== Document segment

NOVA Tax Research Lab · June 2024
Capital Gains, Land Subdivisions and the IRS Transitional Regime: Revisiting Case Law
José Avilez Ogando1. Preliminary remarks
Capital gains are increases in the value of elements comprising a given estate. For tax purposes, they generally correspond to the difference between the amount received from the disposal of an asset (realisation value) and the value that asset held when it entered the transferor's estate (acquisition value). Under IRS they are alternatively taxed either as passive income, arising in an unprovoked, unexpected and unusual manner (windfall profits)1, or as active income, obtained as a result of a recurring economic activity pursued by their holder with a view to appreciating those assets2.
In either case, it is upon the occurrence of realisation events that capital gains are computed, with a view to determining the tax due. Since the income derived therefrom depends essentially on two taxable facts occurring at chronologically successive moments, for as long as that realisation event does not occur, taxpayers will have, at most, latent capital gains. Latent capital gains are nothing more than the expectations that taxpayers may legitimately form as to the amount they can obtain at any given time from the sale of their assets. And so, the topic of capital gains is also intimately associated with the forecasting that taxpayers must be able to make as to the taxes resulting from that realisation.
Accordingly, any legislative amendment relating to the calculation of capital gains generates an inherent retroactivity, since it alters the value of assets comprising the private estate, changing the rules mid-game. And with them, the expectations that began to be formed many years earlier, at least from the date of acquisition of those assets3.
This paper revisits the case law on the transitional regime for category G, adopted with a view to minimising the impact that the approval of the IRS code has on assets held by taxpayers at the date of its entry into force. The analysis draws on a sample of forty rulings issued by the Supreme Administrative Court and the Central Administrative Courts between 2006 and 2024, focusing on the issues raised by that transitional regime, which rests essentially on a distinction between active and passive capital gains, with obvious consequences for the classification of the income arising therefrom.

====
== Listed entries

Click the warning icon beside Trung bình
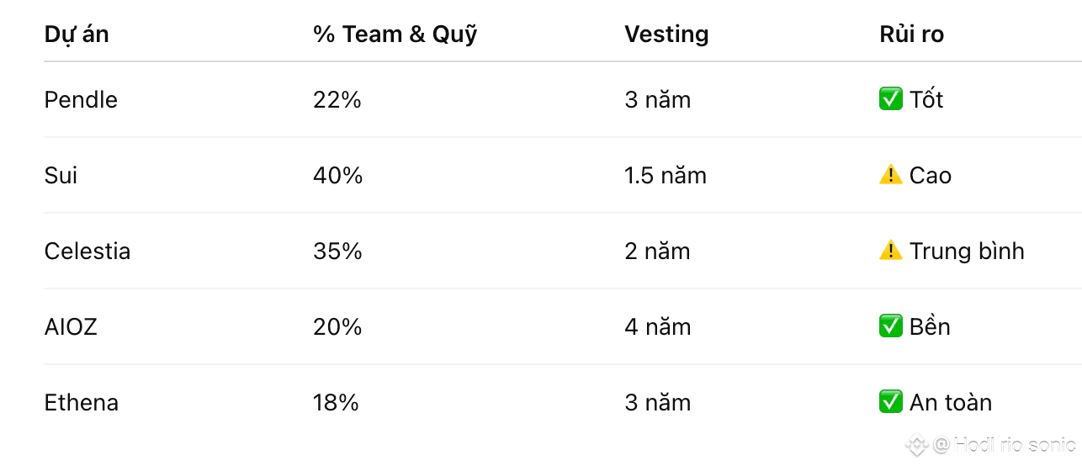pos(890,251)
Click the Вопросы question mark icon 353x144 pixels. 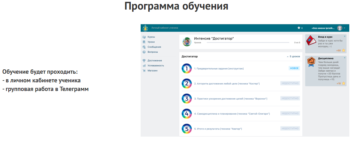pos(144,52)
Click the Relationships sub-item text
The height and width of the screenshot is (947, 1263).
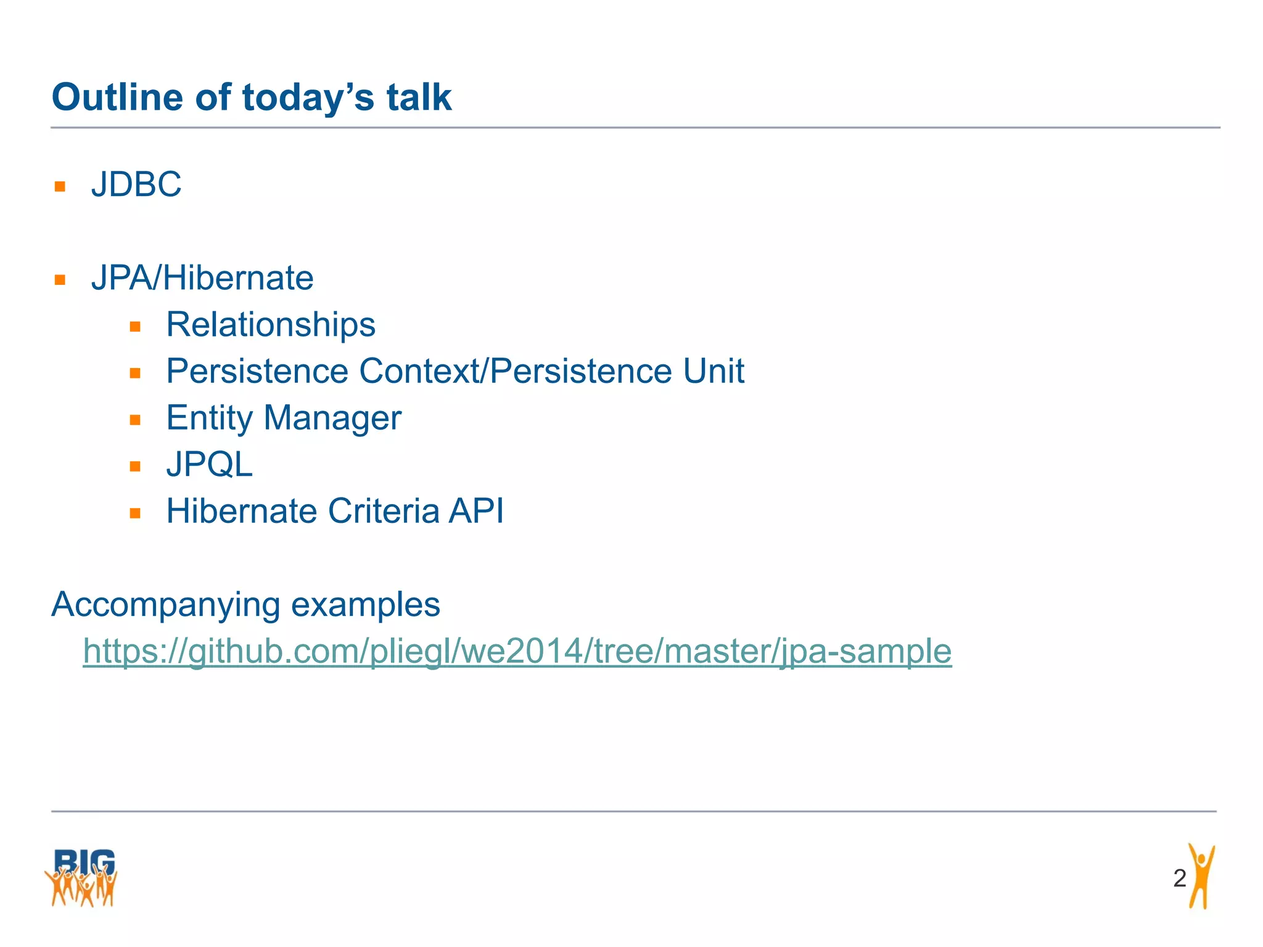(x=271, y=324)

====

What to work on.
**A)** According to the text on capital gains, why does any legislative amendment to how capital gains are calculated carry an inherent retroactivity? Answer in one to three sentences.
**B)** Copy a passage from the text on capital gains word for word, starting at "In either case, it" and ending at "from that realisation.".

Task results.
**A)** Such an amendment alters the value of the assets in the private estate, changing the rules mid-game. It also upsets the expectations that taxpayers began forming many years earlier, at least from the date they acquired those assets.

**B)**
In either case, it is upon the occurrence of realisation events that capital gains are computed, with a view to determining the tax due. Since the income derived therefrom depends essentially on two taxable facts occurring at chronologically successive moments, for as long as that realisation event does not occur, taxpayers will have, at most, latent capital gains. Latent capital gains are nothing more than the expectations that taxpayers may legitimately form as to the amount they can obtain at any given time from the sale of their assets. And so, the topic of capital gains is also intimately associated with the forecasting that taxpayers must be able to make as to the taxes resulting from that realisation.